ARCHILLA EL PUEBLO QUE NACIÓ JUNTO AL TAJUÑA

Plataforma Brihuega 22/05/2026
Situado en el Valle del río Tajuña, a 12 km de Brihuega, Archilla bien merece su conocimiento, tanto desde el punto de vista de su historia como de sus monumentos y muy especialmente, de su paisaje.
Rodeado de frondosas choperas, húmedas praderas, huertos y cuestas cubiertas de tomillar y olivares, asienta el pueblo de Archilla, en la orilla del río Tajuña, y en la parte más baja de su valle medio. Las altas mesetas de la Alcarria se ciernen sobre los netos límites de los cerros que forman el valle, exuberante de vegetación y arroyos, contrapunto de la seca meseta.
Siglo XI y Alfonso VI
Tras la reconquista de esta zona septentrional de la Alcarria, en el siglo XI, por Alfonso VI, en 1085, el lugar de Archilla quedó incluido en la jurisdicción del alfoz o Común de la Tierra de Guadalajara. En 1184, el Concejo de esta última villa entrega Archilla, como remate de antiguo pleito, a don Gonzalo, médico, que se hizo dueño de gran parte del curso del Tajuña (Archilla, Balconete, Romancos y aun los Yélamos).
El año 1186, este magnate lo donó a la Orden de Santiago. A su vez, la orden militar referida, en 1214, entregó el lugar de Archilla al arzobispo de Toledo don Rodrigo Jiménez de Rada, quien poco después se lo entregó al Cabildo toledano, aun quedando él con ciertas preeminencias y derechos. En 1233 se le concedió a Archilla la prerrogativa de usar el Fuero de Brihuega.

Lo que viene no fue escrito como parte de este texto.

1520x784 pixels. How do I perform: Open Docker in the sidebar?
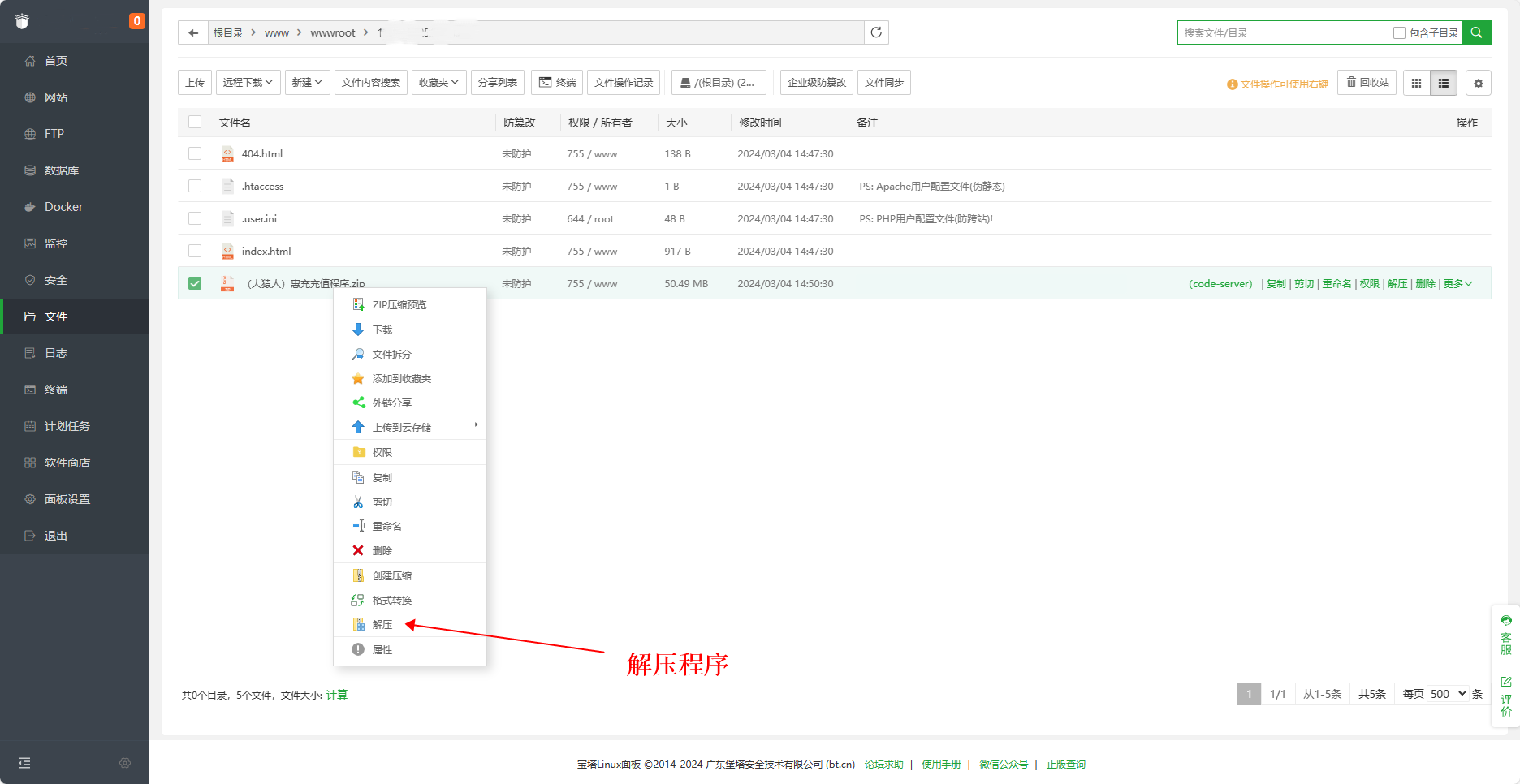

Durante los siglos de la Baja Edad Media siguió estando incluida este pueblo en el señorío alcarreño de los arzobispos toledanos. En la segunda mitad del siglo XVI, Felipe II obtuvo del Papa el poder suficiente para enajenar bienes pertenecientes a la Iglesia, órdenes militares o religiosas, y así hizo con Archilla, a la que dio privilegio de villazgo, y vendió a don Juan Hurtado en 1578.
Era este rico caballero, un famoso abogado de Guadalajara, regidor de dicha ciudad, y casado con doña Juana de Cartagena y Balmaseda. Su hija, doña Juana Hurtado, casó con don Luis Antonio de Alarcón. A finales del siglo XVI, el señorío de Archilla pasó a la noble familia alcarreña de los Dávalos. Su primer poseedor en esta rama fue don Hernando Dávalos, constructor de magnífico palacio en la plaza del mismo nombre de Guadalajara. En poder de esta familia se mantuvo en el pueblo hasta la abolición de los señoríos en el siglo XIX.
El monumento más importante es la iglesia parroquial, pero también existen algunas casonas señoriales, y muchas construcciones de arquitectura popular alcarreña muy bonitas. La mencionada iglesia parroquial está dedicada a la Asunción de María, y en su origen fue construcción románica, quizás levantada por iniciativa de su señor el arzobispo don Rodrigo.
Pero las modificaciones y arreglos posteriores la han bastardeado totalmente, mostrando hoy de interesante solamente su gran espadaña triangular con arcos para las campanas, y en el interior aparece, en su única nave, unas cubiertas de arcos entrelazados, de tradición gótica, aunque hechos ya en el siglo XVI. Hay sendas casonas antiguas, con escudos heráldicos. Son las de los Bedoya y los Medrano. Muy bonita también la calle de la Fuente, junto al río.